▶ _The request_
Copy every one of the records below line for line, without changing anything.

▶ _Exercise input_
>> begin

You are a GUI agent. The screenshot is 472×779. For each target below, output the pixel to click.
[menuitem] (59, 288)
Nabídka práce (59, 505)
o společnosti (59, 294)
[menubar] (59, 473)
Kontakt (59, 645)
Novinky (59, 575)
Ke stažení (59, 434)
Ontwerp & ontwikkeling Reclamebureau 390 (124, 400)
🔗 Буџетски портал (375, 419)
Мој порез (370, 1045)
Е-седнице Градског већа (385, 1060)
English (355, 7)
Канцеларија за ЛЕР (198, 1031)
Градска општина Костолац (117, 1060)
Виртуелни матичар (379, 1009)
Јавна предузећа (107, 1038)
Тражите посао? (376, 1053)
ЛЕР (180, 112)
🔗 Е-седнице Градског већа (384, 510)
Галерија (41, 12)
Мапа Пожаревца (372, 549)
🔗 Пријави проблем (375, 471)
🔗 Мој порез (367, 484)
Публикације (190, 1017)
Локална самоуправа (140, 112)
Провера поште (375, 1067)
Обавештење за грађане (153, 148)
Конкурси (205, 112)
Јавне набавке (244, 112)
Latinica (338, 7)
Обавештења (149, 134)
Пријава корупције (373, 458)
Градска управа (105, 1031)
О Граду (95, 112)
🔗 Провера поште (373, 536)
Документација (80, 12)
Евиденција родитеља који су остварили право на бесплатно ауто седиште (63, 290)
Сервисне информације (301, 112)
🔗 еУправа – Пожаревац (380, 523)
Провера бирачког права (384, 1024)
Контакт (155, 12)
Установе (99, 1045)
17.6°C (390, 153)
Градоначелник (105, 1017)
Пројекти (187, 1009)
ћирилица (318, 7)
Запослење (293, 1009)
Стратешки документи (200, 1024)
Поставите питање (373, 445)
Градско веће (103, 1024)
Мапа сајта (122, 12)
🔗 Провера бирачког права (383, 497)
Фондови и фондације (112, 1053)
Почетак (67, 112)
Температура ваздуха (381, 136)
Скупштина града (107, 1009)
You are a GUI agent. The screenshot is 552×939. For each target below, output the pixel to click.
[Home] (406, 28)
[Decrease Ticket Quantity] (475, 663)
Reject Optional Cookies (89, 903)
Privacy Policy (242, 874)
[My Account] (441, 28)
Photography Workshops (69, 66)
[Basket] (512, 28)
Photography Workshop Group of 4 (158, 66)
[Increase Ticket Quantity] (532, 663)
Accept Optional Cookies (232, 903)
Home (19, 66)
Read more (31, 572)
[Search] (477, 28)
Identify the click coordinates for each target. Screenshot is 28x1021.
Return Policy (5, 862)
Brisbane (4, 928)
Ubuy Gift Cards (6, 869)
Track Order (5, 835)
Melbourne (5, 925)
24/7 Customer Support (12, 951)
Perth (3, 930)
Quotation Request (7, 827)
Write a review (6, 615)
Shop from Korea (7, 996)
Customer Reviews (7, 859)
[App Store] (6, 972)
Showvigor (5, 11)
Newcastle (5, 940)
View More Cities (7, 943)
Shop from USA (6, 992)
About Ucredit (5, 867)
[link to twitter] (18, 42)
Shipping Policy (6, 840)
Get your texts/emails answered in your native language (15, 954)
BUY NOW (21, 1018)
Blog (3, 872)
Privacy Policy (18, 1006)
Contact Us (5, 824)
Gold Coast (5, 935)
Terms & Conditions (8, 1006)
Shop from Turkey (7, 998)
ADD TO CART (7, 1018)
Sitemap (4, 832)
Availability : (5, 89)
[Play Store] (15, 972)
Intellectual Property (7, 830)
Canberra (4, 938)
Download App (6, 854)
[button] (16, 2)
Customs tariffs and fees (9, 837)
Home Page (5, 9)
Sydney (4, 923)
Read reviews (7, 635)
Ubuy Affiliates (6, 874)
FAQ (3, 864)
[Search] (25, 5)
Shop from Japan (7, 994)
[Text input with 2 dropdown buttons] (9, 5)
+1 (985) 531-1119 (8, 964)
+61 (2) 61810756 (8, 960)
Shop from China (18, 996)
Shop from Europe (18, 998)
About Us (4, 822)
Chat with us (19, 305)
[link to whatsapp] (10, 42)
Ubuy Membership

>> end

▶ _Task response_
You are a GUI agent. The screenshot is 472×779. For each target below, output the pixel to click.
[menuitem] (59, 288)
Nabídka práce (59, 505)
o společnosti (59, 294)
[menubar] (59, 473)
Kontakt (59, 645)
Novinky (59, 575)
Ke stažení (59, 434)
Ontwerp & ontwikkeling Reclamebureau 390 (124, 400)
🔗 Буџетски портал (375, 419)
Мој порез (370, 1045)
Е-седнице Градског већа (385, 1060)
English (355, 7)
Канцеларија за ЛЕР (198, 1031)
Градска општина Костолац (117, 1060)
Виртуелни матичар (379, 1009)
Јавна предузећа (107, 1038)
Тражите посао? (376, 1053)
ЛЕР (180, 112)
🔗 Е-седнице Градског већа (384, 510)
Галерија (41, 12)
Мапа Пожаревца (372, 549)
🔗 Пријави проблем (375, 471)
🔗 Мој порез (367, 484)
Публикације (190, 1017)
Локална самоуправа (140, 112)
Провера поште (375, 1067)
Обавештење за грађане (153, 148)
Конкурси (205, 112)
Јавне набавке (244, 112)
Latinica (338, 7)
Обавештења (149, 134)
Пријава корупције (373, 458)
Градска управа (105, 1031)
О Граду (95, 112)
🔗 Провера поште (373, 536)
Документација (80, 12)
Евиденција родитеља који су остварили право на бесплатно ауто седиште (63, 290)
Сервисне информације (301, 112)
🔗 еУправа – Пожаревац (380, 523)
Провера бирачког права (384, 1024)
Контакт (155, 12)
Установе (99, 1045)
17.6°C (390, 153)
Градоначелник (105, 1017)
Пројекти (187, 1009)
ћирилица (318, 7)
Запослење (293, 1009)
Стратешки документи (200, 1024)
Поставите питање (373, 445)
Градско веће (103, 1024)
Мапа сајта (122, 12)
🔗 Провера бирачког права (383, 497)
Фондови и фондације (112, 1053)
Почетак (67, 112)
Температура ваздуха (381, 136)
Скупштина града (107, 1009)
You are a GUI agent. The screenshot is 552×939. For each target below, output the pixel to click.
[Home] (406, 28)
[Decrease Ticket Quantity] (475, 663)
Reject Optional Cookies (89, 903)
Privacy Policy (242, 874)
[My Account] (441, 28)
Photography Workshops (69, 66)
[Basket] (512, 28)
Photography Workshop Group of 4 (158, 66)
[Increase Ticket Quantity] (532, 663)
Accept Optional Cookies (232, 903)
Home (19, 66)
Read more (31, 572)
[Search] (477, 28)
Identify the click coordinates for each target. Screenshot is 28x1021.
Return Policy (5, 862)
Brisbane (4, 928)
Ubuy Gift Cards (6, 869)
Track Order (5, 835)
Melbourne (5, 925)
24/7 Customer Support (12, 951)
Perth (3, 930)
Quotation Request (7, 827)
Write a review (6, 615)
Shop from Korea (7, 996)
Customer Reviews (7, 859)
[App Store] (6, 972)
Showvigor (5, 11)
Newcastle (5, 940)
View More Cities (7, 943)
Shop from USA (6, 992)
About Ucredit (5, 867)
[link to twitter] (18, 42)
Shipping Policy (6, 840)
Get your texts/emails answered in your native language (15, 954)
BUY NOW (21, 1018)
Blog (3, 872)
Privacy Policy (18, 1006)
Contact Us (5, 824)
Gold Coast (5, 935)
Terms & Conditions (8, 1006)
Shop from Turkey (7, 998)
ADD TO CART (7, 1018)
Sitemap (4, 832)
Availability : (5, 89)
[Play Store] (15, 972)
Intellectual Property (7, 830)
Canberra (4, 938)
Download App (6, 854)
[button] (16, 2)
Customs tariffs and fees (9, 837)
Home Page (5, 9)
Sydney (4, 923)
Read reviews (7, 635)
Ubuy Affiliates (6, 874)
FAQ (3, 864)
[Search] (25, 5)
Shop from Japan (7, 994)
[Text input with 2 dropdown buttons] (9, 5)
+1 (985) 531-1119 (8, 964)
+61 (2) 61810756 (8, 960)
Shop from China (18, 996)
Shop from Europe (18, 998)
About Us (4, 822)
Chat with us (19, 305)
[link to whatsapp] (10, 42)
Ubuy Membership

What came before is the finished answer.